The servant who summoned Mabel to supper brought down word that she

was not feeling well, and did not wish any.

"Not well! Bless me!" exclaimed Mrs. Sutton, starting up. "Rosa,

love, excuse me for three seconds, please. I must see what is the

matter. I do hope there is no bad news from--" (arrested by the

recollection that there were servants in the room, she substituted

for the name upon her lips)--"in her letters."

"I don't think she's much sick ma'am," said the maid. "She is

a-settin' in the window."

"Where I left her with her letters, an hour and more ago," observed

Rosa. "Don't hurry back if she needs you, Aunt Rachel. I will make

myself at home; shall not mind eating alone for once."

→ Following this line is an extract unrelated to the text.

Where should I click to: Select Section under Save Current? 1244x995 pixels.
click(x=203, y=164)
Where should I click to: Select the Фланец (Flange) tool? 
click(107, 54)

Not withstanding the array of dainties before her, she only nibbled

the edge of a cream biscuit with her little white teeth, and

crumbled the rest of it upon her plate in listlessness or profound

and active reverie, while the hostess was away. She, too, had her

conjectures and her anxieties--a knotty problem to work out, and the

longer she pondered the more confident was she that she had grasped

at least one filament of the clue leading to elucidation.

Mabel had not stirred from her place--sat yet with her brother's

letter in her lap, her hands lying heavily upon it, although her

muslin dress was ghostly in the stream of moonlight flowing across

the chamber. She had wept her eyes dry, and her voice was

monotonous, but unfaltering.

"I am not really sick, aunt, but I have no appetite, and having a

great deal to think of, I preferred staying here to going to the

table," was her answer to Mrs Sutton's inquiries.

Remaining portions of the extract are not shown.